Hacker News new | ask | show | jobs
by simonw 463 days ago
I've had trouble getting a great answer to this question - I ask it in various places every month or so, most recently here: https://nitter.net/simonw/status/1895301139819860202

On paper fine tuning smaller models can greatly reduce the cost for a specific task, but I've not heard many real-world success stories around that.

I think vision LLMs are one of the most interesting applications here - things like fine-tuning for better results extracting data from a specific paper form or report structure. Again, not many public examples of that.

3 comments

Oh there's a lot! Some cool examples I see:

1. Codebases, docs, large corpses of internal datasets - fill in the middle, auto completion etc.

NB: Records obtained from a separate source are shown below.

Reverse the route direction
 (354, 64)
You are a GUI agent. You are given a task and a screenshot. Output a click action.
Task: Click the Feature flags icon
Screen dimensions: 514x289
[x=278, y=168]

2. I know a tonne of financial institutions use fine-tuning for trading, real time data parsing headline analysis, signal creation etc

3. Distillation is also relatively common - taking outputs of a large model and distilling it to a small model

4. Accuracy increasing is the most important - not cost or latency - we find if you solve the finetuning life cycle ie continuous auto fine-tuning, data filtering, reinforcement learning via DPO, that works well!

5. Lots of organizations use DPO and preference fine-tuning to align models since they have tonnes of feedback data!

6. Yep vision fine-tuning! For eg medical diagnosis, docs, qa on pics etc

7. And obviously large model labs finetune all base models ie chatgpt4.5 is a finetune of a base model

8. Finally reasoning finetuning via GRPO is very cool! If you have inputs and outputs but no labelled cot in between, GRPO is the way to go! Custom reward functions by companies!

"Codebases, docs, large corpses of internal datasets"

I still haven't seen a convincing demo of using fine-tuning to "teach" a model new information from additional documents. I'd love to see one.

(Closest I've come to that is I heard a rumor that Jane Street have fine-tuned an LLM for OCaml)

Here is a small LLM I trained to output dollars and cents from a verbal numeric amount:

https://huggingface.co/TrevorJS/check-amount-deverbalizer-sm...

Vision LLMs are definitely an interesting application.

At Avy.ai we're running small (2B-7B, quantized) vision models as part of a Mac desktop application for understanding what someone is working on in the moment, to offer them related information and actions.

We found that the raw results in understanding the images with a light LORA fine tune are not substantially different -- but the ease of getting a small model to follow instructions in outputting structured data in response to the image and at the level of verbosity and detail we need is greatly enhanced with fine tuning. Without fine tuning the models on the smaller end of that scale would be much more difficult to use, not reliably producing output that matched what the consuming application expects

Was constrained decoding not enough to force the output to be in a specific format?
Using a grammar to force decoding say valid JSON would work, but that hasn't always been available in the implementations we've been using (like MLX). Solvable by software engineering and adding that to the decoders in those frameworks, but fine tuning has been effective without that work.

The bigger thing though was getting the models to have the appropriate levels of verbosity and detail in their ouput which fine tuning made more consistent.

We use multiple post-trained models in production, at scale at https://osmos.io
Have you published details of how you're doing that anywhere?

Could be a useful marketing strategy for you, given how starved we all are of information about successful fine tuning stories.

Things have been moving so fast that it’s honestly hard for a small team to do that in parallel.

I got to present at GCP Next about a part of this last year: https://www.youtube.com/watch?v=5QsM1K9ahtw

I’m presenting in one (and maybe two) sessions with more info on the training side this year.